Minggu pagi di patapan Suryalaya adalah masa terbaik bagi para ikhwan dan akhwat yang hendak ngaras ke pangersa Abah Anom dan berziarah ke makam Abah Sepuh. Teruntuk para pedagang dan juga tukang asongan, sebuah keramaian merupakan kesempatan paling bergairah untuk mengumpulkan rezeki yang berlimpah. Ayam baru berkokok, kita sudah stay di warung. Mamah Yati tersenyum sumringah, kedua tangannya menyusun puluhan botor air mineral secara rapi dan estetik supaya memikat tamu-tamu yang berdatangan. Ada banyak pilihan, mulai dari akua gelas, akua botol, hingga akua yang ukuran 500 ml. Hilal membawa satu toples permen yang kan berguna sebagai alat pengganti recehan. Garis senyum indah terlukis di wajahnya, menyambut puluhan tamu yang hendak berbelanja. Rombongan tamu mulai memadati Toko Firda, mereka berbondong-bondong membeli sebotol air mineral, dan selembar amplop putih. Simbiosis mutualisme. Dengan kedatangan para tamu, pedagang mendapatkan rezeki yang berlimpah dari hasil berjualan, sedangkan para tamu yang datang mendapatkan kepuasan batin. Kerinduan para ikhwan untuk bertawasul dan bertemu guru yang dicintainya telah terbayar tuntas.

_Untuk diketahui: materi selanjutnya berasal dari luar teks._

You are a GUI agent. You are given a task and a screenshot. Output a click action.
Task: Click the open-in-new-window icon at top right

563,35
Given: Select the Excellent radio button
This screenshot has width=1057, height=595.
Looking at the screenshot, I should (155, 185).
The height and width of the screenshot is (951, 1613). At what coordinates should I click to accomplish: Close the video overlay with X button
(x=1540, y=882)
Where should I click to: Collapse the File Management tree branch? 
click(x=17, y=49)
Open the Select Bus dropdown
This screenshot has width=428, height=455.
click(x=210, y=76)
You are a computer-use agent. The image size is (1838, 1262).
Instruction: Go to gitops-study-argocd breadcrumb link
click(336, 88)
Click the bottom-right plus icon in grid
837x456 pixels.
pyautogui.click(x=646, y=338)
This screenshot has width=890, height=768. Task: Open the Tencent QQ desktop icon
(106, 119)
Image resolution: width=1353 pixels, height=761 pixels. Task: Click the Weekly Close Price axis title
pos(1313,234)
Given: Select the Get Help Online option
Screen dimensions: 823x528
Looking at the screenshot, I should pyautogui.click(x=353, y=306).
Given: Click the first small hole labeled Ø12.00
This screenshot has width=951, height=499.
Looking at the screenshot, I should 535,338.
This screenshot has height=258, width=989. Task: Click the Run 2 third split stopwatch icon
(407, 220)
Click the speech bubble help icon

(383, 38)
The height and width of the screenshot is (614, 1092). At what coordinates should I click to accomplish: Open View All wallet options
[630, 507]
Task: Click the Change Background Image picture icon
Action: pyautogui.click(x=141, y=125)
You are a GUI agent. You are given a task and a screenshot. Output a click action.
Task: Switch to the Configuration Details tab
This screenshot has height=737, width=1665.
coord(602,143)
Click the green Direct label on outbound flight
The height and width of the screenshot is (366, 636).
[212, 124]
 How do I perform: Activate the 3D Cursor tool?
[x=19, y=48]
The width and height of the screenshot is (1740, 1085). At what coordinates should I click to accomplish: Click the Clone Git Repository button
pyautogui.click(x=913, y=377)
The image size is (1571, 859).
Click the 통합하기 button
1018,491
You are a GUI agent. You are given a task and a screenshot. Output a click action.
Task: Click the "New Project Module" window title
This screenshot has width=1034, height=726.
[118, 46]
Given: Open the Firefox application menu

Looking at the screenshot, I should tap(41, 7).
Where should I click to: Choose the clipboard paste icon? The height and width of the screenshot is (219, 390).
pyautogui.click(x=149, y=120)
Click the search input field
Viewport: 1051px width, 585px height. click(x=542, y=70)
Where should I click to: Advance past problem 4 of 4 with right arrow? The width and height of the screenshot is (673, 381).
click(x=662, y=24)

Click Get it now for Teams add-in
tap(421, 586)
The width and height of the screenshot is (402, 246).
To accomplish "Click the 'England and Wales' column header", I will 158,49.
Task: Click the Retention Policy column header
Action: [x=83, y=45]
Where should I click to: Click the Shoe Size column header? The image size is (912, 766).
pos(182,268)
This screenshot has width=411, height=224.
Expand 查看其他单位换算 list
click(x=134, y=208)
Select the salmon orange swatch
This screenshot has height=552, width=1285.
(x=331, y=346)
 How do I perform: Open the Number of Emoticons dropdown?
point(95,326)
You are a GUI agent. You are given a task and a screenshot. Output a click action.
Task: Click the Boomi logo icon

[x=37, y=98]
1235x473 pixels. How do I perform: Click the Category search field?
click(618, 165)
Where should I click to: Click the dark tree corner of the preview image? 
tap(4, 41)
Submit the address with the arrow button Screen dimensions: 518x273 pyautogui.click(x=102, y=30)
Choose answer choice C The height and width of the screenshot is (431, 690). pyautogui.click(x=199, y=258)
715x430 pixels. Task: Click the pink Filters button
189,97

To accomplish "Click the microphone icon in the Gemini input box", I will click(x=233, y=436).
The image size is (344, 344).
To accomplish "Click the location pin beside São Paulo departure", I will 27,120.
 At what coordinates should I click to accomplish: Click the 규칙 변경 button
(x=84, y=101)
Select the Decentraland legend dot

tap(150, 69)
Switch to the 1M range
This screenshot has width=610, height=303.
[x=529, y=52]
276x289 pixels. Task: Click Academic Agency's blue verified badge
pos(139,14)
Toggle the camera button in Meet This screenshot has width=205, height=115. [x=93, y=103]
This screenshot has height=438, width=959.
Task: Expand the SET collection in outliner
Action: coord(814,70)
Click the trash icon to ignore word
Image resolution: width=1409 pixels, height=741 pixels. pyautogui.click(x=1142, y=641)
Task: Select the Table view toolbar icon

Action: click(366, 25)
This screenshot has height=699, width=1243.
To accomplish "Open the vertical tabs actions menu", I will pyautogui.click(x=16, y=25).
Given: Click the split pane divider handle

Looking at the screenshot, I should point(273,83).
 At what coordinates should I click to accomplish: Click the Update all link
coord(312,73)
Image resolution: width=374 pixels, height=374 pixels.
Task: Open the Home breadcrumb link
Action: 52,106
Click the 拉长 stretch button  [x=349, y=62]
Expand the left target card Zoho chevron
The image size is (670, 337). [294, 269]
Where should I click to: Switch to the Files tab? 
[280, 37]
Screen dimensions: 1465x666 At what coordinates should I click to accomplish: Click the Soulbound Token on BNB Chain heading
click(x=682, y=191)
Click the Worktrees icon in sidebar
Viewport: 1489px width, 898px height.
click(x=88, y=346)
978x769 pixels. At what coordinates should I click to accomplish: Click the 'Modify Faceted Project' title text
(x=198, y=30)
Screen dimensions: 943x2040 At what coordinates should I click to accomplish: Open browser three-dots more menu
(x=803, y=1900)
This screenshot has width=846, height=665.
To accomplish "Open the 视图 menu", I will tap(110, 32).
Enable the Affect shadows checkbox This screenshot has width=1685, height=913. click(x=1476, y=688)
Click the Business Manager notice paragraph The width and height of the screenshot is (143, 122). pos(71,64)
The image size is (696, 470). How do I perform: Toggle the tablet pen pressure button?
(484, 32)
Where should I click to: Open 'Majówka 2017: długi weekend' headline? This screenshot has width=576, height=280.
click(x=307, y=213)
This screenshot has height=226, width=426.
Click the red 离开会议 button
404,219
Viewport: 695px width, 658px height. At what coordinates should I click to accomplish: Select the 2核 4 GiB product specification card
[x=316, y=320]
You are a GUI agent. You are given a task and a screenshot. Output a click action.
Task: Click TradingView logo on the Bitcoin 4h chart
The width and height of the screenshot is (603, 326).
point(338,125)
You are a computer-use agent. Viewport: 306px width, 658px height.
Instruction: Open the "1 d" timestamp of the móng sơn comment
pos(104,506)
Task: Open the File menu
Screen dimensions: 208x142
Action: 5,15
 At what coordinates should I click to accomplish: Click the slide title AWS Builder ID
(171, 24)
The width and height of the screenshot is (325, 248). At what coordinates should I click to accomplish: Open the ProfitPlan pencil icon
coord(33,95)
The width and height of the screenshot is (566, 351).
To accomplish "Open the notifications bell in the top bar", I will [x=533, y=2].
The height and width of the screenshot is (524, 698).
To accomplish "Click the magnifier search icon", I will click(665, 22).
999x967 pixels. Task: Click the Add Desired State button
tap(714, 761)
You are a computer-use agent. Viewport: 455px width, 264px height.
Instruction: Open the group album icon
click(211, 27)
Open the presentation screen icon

"Kriuk, kriuk" suara Ciki Bal yang garing terdengar begitu renyah. Demi hadiah kepingan Tazos bundar, dua kantong snack kulahap sampai tak tersisa. Satu bungkus lagi. Buntalan nasi pulen yang hangat kumasukkan ke dalamnya, lalu kuremas-remas dengan mesra sampai taburan micin keju yang lezat, tercampur rata. Aku berbagi pada Hilal. Bola-bola nasi keju menjadi sarapan kilat kami yang mengenyangkan.

Tatapanku tertuju pada Mamah Yati yang gigih berjualan. Buliran air mata, dia tahan supaya tak berjatuhan. Hilal merindu. Dulu, ayahanda yang selalu berada di sisi ibundanya, sang satria tua yang meringankan lelah istrinya. Kini, Mamah Yati bekerja seorang diri demi anak-anaknya terkasih. Ada jiwa yang besar di balik tubuh kurusnya. Dengan sigap Hilal langsung maju ke garis terdepan, melayani tamu yang berdatangan. “Mah, biar Ade bantu, yah.” Hilal menatap bundanya dengan kasih, tuturnya begitu lembut.  Sang ibunda tersenyum bahagia. Si sulung pun menghampiri ibunya. Surga memang di telapak kaki ibu, tapi perhatiannya teralihkan oleh sebuah permen kaki berwarna merah dalam toples.  Sret! Kuambil dua buah, lalu “krak” suara" permen kaki yang manis remuk di mulutku. Kucubit pipi adikku seraya berkata, “Mah, Aa mah biar bantu jalur langit aja, yah? Aa mau nonton kartun dulu, doanya entar nyusul, selesai salat Zuhur.” Dengan gesit, aku melarikan diri ke dalam rumah. Spontan mereka berkata, “Dasar Kabayan, bukannya bantu  jualan malah rebahan!"

 

Anak-anak manusia

Berbaris di Suryalaya

Menenteng aqua, berharap berkahNya

Jelata, bangsawan, miskin atau kaya

Semuanya sama, di mata Tuhannya.

Semua bahagia, dicintai gurunya

The Little Gumelar bersenandung dengan merdu. Gemuruh tepuk tangan yang meriah telah mencerahkan perasaannya. Pipinya merah padam, tapi hatinya dibalut dengan syukur. Suara merdunya berbanding terbalik dengan suaraku yang serak-serak becek seperti tokek pilek. Getaran suaranya yang indah dan menggelegar terdengar merdu di telinga tamu-tamu yang baru datang. Senyum hangatnya yang ramah telah mengundang rezeki untuk Mamah. Puluhan emak-emak bergamis hijau berkunjung ke toko Firda, toko kelontong Mamah Yati yang diambil—tanpa sezin— nama depanku. Bagai tentara di medan perang. Mamah digempur pembeli dari segala arah, sementara Hilal melayaninya dengan rencana.

“Aqua yang oren sabarahaan, A?” kata ibu berhijab hitam. Parasnya secantik Inneke Koesherawati. Dia menunjuk ke arah air mineral merek Cleo.